What to expect after a cooling failure

Wed Jul 10 04:17:04 UTC 2013

On 7/9/2013 10:28 PM, Erik Levinson wrote:
> As some may know, yesterday 151 Front St suffered a cooling failure
> after Enwave's facilities were flooded.
>
> One of the suites that we're in recovered quickly but the other took
> much longer and some of our gear shutdown automatically due to
> overheating. We shut down remotely many redundant and non-essential
> systems in the hotter suite, and transferred remotely some others to
> the cooler suite, to ensure that we had a minimum of all core systems
> running in the hotter suite. We waited until the temperatures
> returned to normal, and brought everything back online. The entire
> event lasted from approx 18:45 until 01:15. Apparently ambient
> temperature was above 43 degrees Celcius at one point on the cool
> side of cabinets in the hotter suite.
>
> For those who have gone through such events in the past, what can one
> expect in terms of long-term impact...should we expect some premature
> component failures? Does anyone have any stats to share?

No stats, but way back in the day of very large computers (1 each) in 
very large facilities, it seems like the thing we worried most about at 
restart was too-rapid cooling and the resulting condensation if the 
conditions were right.

After power-up the next thing was disk crashes that occurred on the way 
down (this was a long time ago discs and drums are different now).

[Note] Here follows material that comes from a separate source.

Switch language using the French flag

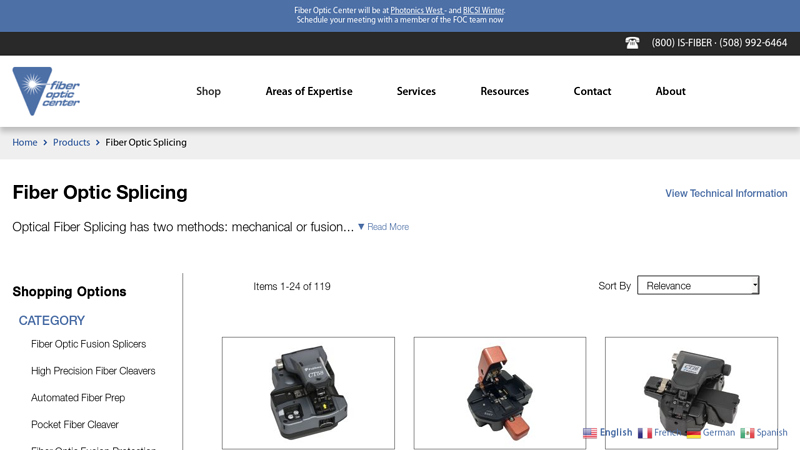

Lastly was overheat failures which were relatively few and always in 
components with a weakness reputation.

-- 
Requiescas in pace o email           Two identifying characteristics
                                         of System Administrators:
Ex turpi causa non oritur actio      Infallibility, and the ability to
                                         learn from their mistakes.
                                           (Adapted from Stephen Pinker)